Why is the mitzvah of the lunar calendar the very first mitzvah given to the nation? The Hasidic author of Netivot Shalom points out that the moon is a symbol of eternal change and renewal. Just when the moon reaches its tiniest point, to the point of almost complete darkness, there is suddenly the tiniest glimpse of a new light, the start of a new moon that will eventually be whole and bright. So, too, each person is capable of such renewal, of such hithadshut, of moving out of the darkest of states into light.

Such renewal is not just a hope, but also a hiyuv, an obligation, a commandment. In the Haggadah we say, bekhol dor vador hayav adam lirot et atzmo ke’ilu hu yatza mimitzrayim--in every generation a person is obligated to imagine that he himself has left Egypt. Every person is commanded to undergo that kind of radical spiritual transformation, to view himself as changing, becoming someone entirely new, moving out of darkness and into light.

Sometimes there is really not that much that has changed in us from one month to the next. But we are commanded to sanctify time, to go out and see the new moon and announce its arrival. We are commanded, in other words, to see, to note, to feel the novelty of time, of each new month as it comes, not to let time slip idly by, but to stop and take note of it, to relish it, to feel its preciousness, its sanctity, its uniqueness. Shehecheyanu vekiyamanu vehigiyanu lazeman hazeh--thank you God for sustaining us to reach this particular special moment in time.

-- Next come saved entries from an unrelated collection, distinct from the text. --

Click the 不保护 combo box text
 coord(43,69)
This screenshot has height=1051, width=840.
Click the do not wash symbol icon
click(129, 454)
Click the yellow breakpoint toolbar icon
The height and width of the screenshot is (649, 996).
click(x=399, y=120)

In the morning prayers, we say that God is mehadesh bekhol yom tamid ma’aseh breishit, that He “renews each day the work of creation,” referring to the daily gift of new sun-light each morning. The sun is God’s job, a sign of His daily renewal of creation, but the moon is our territory. The midrash says that for two thousand odd years before the exodus from Egypt, God Himself would sanctify and announce each new moon, but that once the people of Israel came along, He passed this occupation on to them. Keeping track of the moon is the human version of God’s daily hithadshut, our attempt to participate in the constant renewal of the universe and of ourselves.